Panetta’s announcement noted that sequestration will add an additional $470 billion in defense spending cuts to the $487 billion in defense spending cuts the Pentagon already is making during the next 10 years. He also said that although military personnel will not be impacted directly by the cuts, on-base services would deteriorate and military families would feel the cuts in several ways.
Rep. Jack Kingston, R-Ga., responded to the Pentagon announcement by noting that the Senate has not passed a budget in the past four years. He acknowledged President Barack Obama submitted a budget but said it was “so unserious” that it didn’t get a single vote in Congress.
“The House has now twice voted to replace these arbitrary spending cuts with targeted reforms and reductions,” Kingston said. “While the president’s campaign-style speeches highlight the potential impact of the sequester, they ignore the fact that the Obama administration proposed this sequester in the first place but has done nothing to avert the cuts.
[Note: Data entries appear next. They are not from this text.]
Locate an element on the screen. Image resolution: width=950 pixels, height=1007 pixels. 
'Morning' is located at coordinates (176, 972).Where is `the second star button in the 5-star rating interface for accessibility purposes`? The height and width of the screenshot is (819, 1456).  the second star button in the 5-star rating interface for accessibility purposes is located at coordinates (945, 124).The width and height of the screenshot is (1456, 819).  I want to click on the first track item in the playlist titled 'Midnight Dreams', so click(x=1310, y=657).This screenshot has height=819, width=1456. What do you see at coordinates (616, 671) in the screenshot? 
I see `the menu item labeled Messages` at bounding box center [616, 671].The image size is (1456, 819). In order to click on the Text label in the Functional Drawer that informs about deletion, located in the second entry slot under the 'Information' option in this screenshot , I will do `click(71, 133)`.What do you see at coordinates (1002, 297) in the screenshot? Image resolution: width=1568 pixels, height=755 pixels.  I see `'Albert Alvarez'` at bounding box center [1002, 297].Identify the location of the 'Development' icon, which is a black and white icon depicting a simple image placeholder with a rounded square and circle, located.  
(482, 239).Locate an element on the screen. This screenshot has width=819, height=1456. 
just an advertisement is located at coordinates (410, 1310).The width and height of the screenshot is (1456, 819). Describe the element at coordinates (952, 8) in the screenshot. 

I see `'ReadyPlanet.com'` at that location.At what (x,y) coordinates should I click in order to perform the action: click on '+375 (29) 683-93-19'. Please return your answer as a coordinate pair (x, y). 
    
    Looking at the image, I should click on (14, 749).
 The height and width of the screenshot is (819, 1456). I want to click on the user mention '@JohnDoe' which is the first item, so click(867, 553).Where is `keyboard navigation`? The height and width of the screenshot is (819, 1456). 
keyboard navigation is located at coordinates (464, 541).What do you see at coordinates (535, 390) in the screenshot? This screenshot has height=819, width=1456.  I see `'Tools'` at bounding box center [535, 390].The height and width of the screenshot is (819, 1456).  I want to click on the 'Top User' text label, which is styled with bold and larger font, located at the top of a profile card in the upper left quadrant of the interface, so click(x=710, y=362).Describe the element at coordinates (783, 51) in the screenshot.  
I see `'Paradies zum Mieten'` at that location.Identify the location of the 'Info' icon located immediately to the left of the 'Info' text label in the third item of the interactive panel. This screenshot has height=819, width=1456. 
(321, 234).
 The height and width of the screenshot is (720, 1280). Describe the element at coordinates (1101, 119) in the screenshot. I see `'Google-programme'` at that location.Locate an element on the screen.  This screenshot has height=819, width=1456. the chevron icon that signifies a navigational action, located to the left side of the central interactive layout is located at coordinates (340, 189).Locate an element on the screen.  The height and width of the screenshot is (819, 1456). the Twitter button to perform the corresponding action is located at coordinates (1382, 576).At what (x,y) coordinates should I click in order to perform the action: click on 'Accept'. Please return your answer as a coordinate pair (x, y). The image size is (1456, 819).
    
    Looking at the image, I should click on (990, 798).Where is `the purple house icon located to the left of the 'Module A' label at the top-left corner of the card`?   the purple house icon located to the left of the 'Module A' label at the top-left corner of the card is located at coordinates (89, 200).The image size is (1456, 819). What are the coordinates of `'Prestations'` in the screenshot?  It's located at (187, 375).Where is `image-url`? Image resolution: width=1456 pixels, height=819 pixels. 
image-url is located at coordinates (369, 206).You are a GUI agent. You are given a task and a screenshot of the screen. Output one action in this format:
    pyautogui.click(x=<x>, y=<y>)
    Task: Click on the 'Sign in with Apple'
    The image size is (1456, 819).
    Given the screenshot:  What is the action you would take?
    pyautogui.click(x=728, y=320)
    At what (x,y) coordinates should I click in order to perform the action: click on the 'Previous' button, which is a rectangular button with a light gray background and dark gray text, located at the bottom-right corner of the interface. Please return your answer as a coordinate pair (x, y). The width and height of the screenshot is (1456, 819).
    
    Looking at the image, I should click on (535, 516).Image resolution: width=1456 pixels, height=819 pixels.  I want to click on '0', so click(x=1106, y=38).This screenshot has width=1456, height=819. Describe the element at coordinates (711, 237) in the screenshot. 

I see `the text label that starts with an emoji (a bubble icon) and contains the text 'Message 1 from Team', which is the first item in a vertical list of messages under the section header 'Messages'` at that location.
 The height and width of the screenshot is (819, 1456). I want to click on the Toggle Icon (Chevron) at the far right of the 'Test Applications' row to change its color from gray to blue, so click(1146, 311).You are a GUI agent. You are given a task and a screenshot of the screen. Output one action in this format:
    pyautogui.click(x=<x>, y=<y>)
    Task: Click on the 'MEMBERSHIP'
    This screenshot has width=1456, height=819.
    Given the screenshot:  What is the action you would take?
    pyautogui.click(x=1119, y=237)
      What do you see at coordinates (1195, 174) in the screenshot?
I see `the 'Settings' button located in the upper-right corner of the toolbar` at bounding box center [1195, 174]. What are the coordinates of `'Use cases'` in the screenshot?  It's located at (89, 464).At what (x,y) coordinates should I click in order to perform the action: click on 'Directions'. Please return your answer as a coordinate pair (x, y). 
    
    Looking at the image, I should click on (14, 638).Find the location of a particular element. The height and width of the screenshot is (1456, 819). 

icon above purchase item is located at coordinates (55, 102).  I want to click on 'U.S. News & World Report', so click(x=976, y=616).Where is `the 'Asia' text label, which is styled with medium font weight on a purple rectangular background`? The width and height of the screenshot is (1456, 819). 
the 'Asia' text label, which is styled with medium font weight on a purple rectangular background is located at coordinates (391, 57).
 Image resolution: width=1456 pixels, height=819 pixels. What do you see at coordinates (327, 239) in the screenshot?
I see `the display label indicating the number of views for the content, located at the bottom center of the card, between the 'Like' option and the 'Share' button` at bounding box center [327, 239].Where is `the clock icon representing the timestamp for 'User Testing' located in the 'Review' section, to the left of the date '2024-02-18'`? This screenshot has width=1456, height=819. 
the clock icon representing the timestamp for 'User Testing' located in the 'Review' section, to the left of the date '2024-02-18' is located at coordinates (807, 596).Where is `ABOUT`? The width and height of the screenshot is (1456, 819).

Neither has the Senate, which is controlled by President Obama’s allies in Congress.”
Kingston emphasized the country is not in the current “budget mess” because the American people are not taxed enough. He said Washington simply spends too much, adding that last month the president got the tax increases he wanted. Now it’s time to address Washington’s spending problems, the congressman said.
Hinesville Mayor Jim Thomas said uncertainty about the budget already is creating problems for local businesses. If Fort Stewart’s Army civilians are furloughed for up to three weeks between April 1 and Sept. 30 — as proposed by the Pentagon — Thomas said it would hurt those families and the community as a whole.
“It would be devastating to those families and all for something that’s preventable,” said Thomas, who doesn’t believe sequestration actually will be allowed to take place. “I think they’re going to push it down the road again, and that’s just as bad. This uncertainty is hurting everybody.”
Thomas said in recent days he has heard several impact studies about the budget uncertainty and impact of sequestration. What bothers him most is the possibility that Fort Stewart could lose up to $56 million in this year’s budget. He reiterated that soldiers will not be affected directly but said the uncertainty has to be affecting their career plans. He thought the only civilian personnel that might not be affected by the furloughs probably would be medical personnel at Winn Army Community Hospital, emergency-services personnel and law-enforcement personnel.
“I think this is eerily reminiscent of what happened after Vietnam,” Thomas said. “We didn’t have sequestration then, but we had to deal with budget cuts that cut the Army to the bone.”
Southeast Georgia Friends of Fort Stewart & Hunter Executive Director Paul Andreshak said he is disappointed that the country is in this budget crisis but said he is confident that military leaders and the civilian personnel can weather the storm.
“It is a sad day when the federal workforce is held hostage by a political stalemate,” said Andreshak, a retired Army officer and former Stewart-Hunter deputy garrison commander. “I feel confident that (Stewart-Hunter) leadership has prepared as best they can for the cut in funding. The civilian workforce is professional and, even given the obvious constraints, will continue to support our soldiers and their families at the highest possible level.”